9. Validity of a Rehab and Reconditioning Program Following an Adductor Longus Injury in Professional Soccer.
Jiménez-Rubio S, Estévez Rodríguez JL, Navandar A.
In this study, a reconditioning program (RRP) for adductor longus injuries was validated by a panel of experts anonymously with a high score, and then applied to 12 injured male professional soccer players of the Spanish First and Second Division (La Liga), resulting in a return to training in 13.08 (±1.42) days.

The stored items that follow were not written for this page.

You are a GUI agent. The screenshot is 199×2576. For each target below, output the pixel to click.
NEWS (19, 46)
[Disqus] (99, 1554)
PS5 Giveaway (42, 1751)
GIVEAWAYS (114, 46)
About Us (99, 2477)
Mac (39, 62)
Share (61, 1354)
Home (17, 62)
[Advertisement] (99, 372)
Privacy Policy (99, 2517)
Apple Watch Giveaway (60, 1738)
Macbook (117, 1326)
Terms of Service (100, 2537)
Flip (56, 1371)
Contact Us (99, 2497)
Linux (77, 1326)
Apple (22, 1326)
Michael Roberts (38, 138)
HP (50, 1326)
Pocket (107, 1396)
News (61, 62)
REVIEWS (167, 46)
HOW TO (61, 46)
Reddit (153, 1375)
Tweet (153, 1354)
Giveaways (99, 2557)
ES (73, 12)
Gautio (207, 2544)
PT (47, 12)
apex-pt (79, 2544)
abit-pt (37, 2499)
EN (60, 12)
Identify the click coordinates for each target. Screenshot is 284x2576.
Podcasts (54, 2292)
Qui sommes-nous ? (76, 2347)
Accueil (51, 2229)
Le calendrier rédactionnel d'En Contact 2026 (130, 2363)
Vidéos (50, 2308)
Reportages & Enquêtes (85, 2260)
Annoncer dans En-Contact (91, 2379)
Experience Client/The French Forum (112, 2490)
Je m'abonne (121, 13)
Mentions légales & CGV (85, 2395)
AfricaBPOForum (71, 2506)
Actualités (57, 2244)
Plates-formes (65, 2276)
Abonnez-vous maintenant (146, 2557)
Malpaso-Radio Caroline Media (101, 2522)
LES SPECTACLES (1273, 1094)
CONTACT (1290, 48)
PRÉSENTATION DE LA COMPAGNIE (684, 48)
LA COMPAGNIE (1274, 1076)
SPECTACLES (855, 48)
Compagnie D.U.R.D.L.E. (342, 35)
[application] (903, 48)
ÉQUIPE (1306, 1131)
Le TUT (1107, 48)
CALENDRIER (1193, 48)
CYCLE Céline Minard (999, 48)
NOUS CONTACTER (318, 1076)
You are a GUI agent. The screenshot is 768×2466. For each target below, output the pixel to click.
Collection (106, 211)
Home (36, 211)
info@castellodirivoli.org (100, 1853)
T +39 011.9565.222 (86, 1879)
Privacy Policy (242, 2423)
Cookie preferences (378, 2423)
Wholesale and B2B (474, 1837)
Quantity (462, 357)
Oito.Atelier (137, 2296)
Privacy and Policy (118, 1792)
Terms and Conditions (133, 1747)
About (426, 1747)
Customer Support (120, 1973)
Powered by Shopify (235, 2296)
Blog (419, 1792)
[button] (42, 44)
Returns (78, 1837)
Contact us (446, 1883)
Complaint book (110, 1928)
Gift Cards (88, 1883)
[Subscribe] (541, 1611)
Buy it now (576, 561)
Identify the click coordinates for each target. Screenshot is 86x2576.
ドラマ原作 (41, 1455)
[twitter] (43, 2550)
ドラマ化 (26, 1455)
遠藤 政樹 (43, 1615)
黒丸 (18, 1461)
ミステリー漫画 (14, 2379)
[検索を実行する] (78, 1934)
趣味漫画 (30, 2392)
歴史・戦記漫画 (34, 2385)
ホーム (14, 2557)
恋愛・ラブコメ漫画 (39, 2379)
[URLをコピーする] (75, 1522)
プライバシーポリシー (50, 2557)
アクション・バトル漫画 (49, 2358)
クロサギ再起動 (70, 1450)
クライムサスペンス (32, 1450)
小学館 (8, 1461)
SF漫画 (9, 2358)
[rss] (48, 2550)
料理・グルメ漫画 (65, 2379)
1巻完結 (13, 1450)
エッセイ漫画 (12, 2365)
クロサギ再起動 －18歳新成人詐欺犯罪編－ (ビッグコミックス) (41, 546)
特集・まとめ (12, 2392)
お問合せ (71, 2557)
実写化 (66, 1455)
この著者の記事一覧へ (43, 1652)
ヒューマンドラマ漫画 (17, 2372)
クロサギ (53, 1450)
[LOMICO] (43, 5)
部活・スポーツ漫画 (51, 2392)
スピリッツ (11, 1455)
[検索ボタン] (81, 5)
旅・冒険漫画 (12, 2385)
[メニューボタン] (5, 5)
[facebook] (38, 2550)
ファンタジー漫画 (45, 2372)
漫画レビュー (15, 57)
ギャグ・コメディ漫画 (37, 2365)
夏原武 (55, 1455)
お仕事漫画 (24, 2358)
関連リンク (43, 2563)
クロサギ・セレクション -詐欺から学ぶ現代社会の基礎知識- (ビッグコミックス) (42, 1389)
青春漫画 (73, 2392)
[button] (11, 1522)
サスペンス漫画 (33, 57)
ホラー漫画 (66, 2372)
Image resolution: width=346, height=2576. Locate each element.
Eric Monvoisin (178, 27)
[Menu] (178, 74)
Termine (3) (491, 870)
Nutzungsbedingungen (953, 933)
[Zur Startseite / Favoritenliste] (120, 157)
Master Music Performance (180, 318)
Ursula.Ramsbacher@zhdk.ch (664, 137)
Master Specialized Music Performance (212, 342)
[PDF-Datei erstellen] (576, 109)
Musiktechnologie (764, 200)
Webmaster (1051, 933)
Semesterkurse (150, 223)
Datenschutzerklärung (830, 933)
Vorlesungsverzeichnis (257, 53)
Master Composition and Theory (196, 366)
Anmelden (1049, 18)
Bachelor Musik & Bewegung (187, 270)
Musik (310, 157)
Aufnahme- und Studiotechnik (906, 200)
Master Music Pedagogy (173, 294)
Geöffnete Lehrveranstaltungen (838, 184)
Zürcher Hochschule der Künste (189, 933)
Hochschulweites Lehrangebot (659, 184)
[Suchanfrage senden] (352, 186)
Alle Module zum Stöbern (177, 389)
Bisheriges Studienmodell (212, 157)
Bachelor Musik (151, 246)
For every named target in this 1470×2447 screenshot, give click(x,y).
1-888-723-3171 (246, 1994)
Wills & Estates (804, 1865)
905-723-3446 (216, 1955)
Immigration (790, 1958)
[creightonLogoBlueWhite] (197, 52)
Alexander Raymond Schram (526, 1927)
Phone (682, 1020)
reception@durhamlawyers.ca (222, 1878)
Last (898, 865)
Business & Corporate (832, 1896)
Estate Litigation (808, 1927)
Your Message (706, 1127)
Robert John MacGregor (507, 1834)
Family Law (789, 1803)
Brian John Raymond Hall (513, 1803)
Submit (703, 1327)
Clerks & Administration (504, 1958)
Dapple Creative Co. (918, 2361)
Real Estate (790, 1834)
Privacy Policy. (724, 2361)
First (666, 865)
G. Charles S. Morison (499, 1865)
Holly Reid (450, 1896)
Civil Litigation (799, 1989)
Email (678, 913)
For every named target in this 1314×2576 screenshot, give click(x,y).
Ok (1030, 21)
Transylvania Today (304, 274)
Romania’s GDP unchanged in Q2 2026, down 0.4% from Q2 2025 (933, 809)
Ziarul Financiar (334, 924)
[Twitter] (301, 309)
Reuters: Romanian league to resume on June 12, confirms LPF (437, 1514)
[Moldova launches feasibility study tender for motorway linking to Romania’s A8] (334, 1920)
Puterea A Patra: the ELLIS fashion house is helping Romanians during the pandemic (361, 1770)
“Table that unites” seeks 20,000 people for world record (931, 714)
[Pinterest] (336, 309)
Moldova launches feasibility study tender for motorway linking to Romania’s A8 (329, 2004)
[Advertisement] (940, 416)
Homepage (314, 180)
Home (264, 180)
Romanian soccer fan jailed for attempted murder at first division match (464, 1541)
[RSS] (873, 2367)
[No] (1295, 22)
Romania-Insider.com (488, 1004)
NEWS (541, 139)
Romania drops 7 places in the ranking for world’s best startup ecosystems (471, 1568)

10. Using Sprint Velocity Decrement to Enhance Acute Sprint Performance.
Cochrane DJ, Monaghan D.
Author information: School of Sport, Exercise and Nutrition, Massey University, Palmerston North, New Zealand.
Currently, sled loading for training is determined from body mass (BM) percent. However, it may be more relevant to use a percentage of maximal sprint reduction to determine an individual’s load. In this study in 12 senior club male rugby union players, the sled load adjusted to reduce maximal velocity by 35% significantly improved 20-m velocity compared with the heavier sled load (55% reduction in maximum velocity).